Reform sought for Delaware River Joint Toll Bridge Commission

| Wednesday, July 06, 2011

A bill on the move in the New Jersey Senate is intended to curtail spending and misuse of funds at the Delaware River Joint Toll Bridge Commission. The legislative action comes as a toll rate hike is being implemented.

The agency sets tolls for certain bridges over the Delaware River.

The Senate Transportation Committee voted unanimously to advance a bill to the full Senate that attempts to rein in the bridge commission, which maintains and operates seven toll bridges and 13 free bridges connecting New Jersey and Pennsylvania.

The measure is part of a five-bill package to restrict spending and impose ethics standards on government agencies in the state, including the DRJTBC.

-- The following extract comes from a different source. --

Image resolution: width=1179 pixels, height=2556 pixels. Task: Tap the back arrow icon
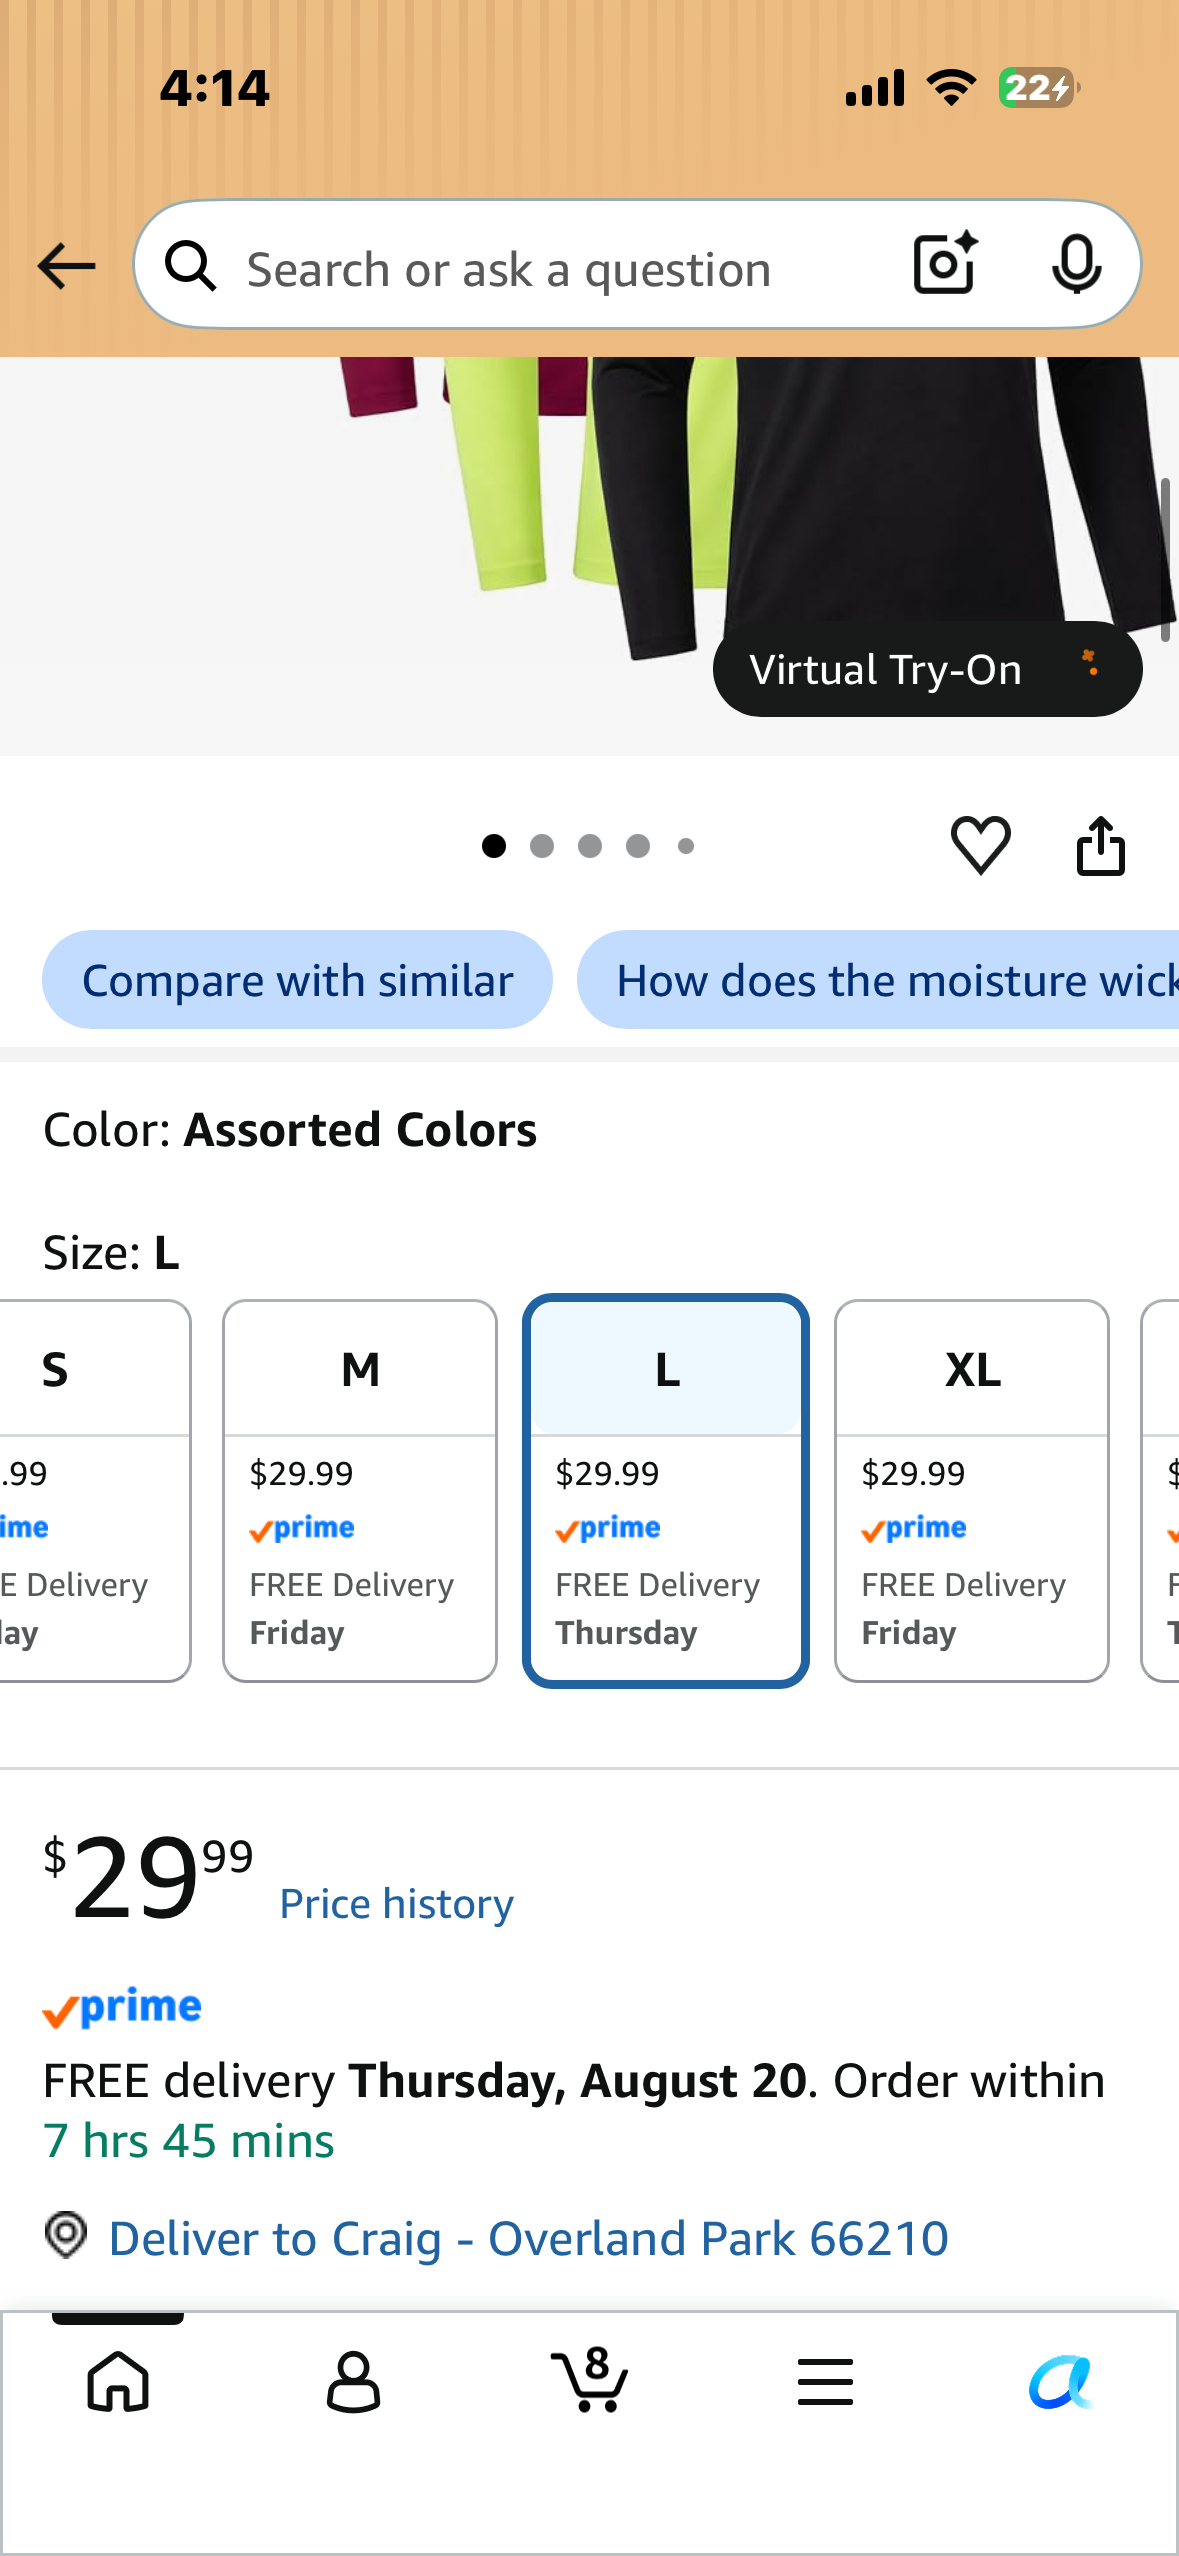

Sponsored by Sen. Donald Norcross, D-Camden, the bill – S2350 – would impose restrictions concerning the agency’s commissioners, officers, and employees regarding employment, gifts and compensation.

Violators would face fines of up to $10,000 and potential termination of employment. In addition, offenders could also be barred from holding public employment for up to five years.

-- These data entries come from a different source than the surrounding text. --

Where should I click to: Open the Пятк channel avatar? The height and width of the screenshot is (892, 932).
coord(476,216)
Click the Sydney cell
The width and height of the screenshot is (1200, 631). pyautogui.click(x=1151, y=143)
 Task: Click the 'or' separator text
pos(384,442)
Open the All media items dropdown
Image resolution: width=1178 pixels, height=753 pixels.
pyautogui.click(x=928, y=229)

“Commuters expect their toll money to go toward ensuring the bridges they travel are safe and secure, not to support frivolous spending or employee perks,” Norcross said in a statement.

Making changes to how the toll bridge commission is run is a complex process. Because the agency is set up by a federal charter, identical legislation must be enacted in both states and approved by the federal government.

Adding to public angst about how the toll bridge commission is run, the agency enacted a new toll rate structure the first of this month. In the days since, large trucks are paying 75 cents more per axle – to $4.00 from $3.25 per axle. Tolls for passenger vehicles are up 25 cents – to $1 from 75 cents.

Discounted E-ZPass rates remain available for truckers and other users that travel during off-peak periods.

Agency officials said the rate hikes approved in May are necessary to keep up with capital improvements. An agency press release notes that higher truck fees reflect the “greater wear and tear trucks cause” on roads and bridges.

Fed up with the way business is done at the toll bridge commission, Sen. Anthony Bucco, R-Morris, has introduced a bill to abolish the commission and transfer the bridges under its control to the New Jersey and Pennsylvania transportation departments.

The bill – S2886 – calls for the two states to pay any outstanding bonds of the commission and remove all tolls. It too would require approval in both states as well as Congress.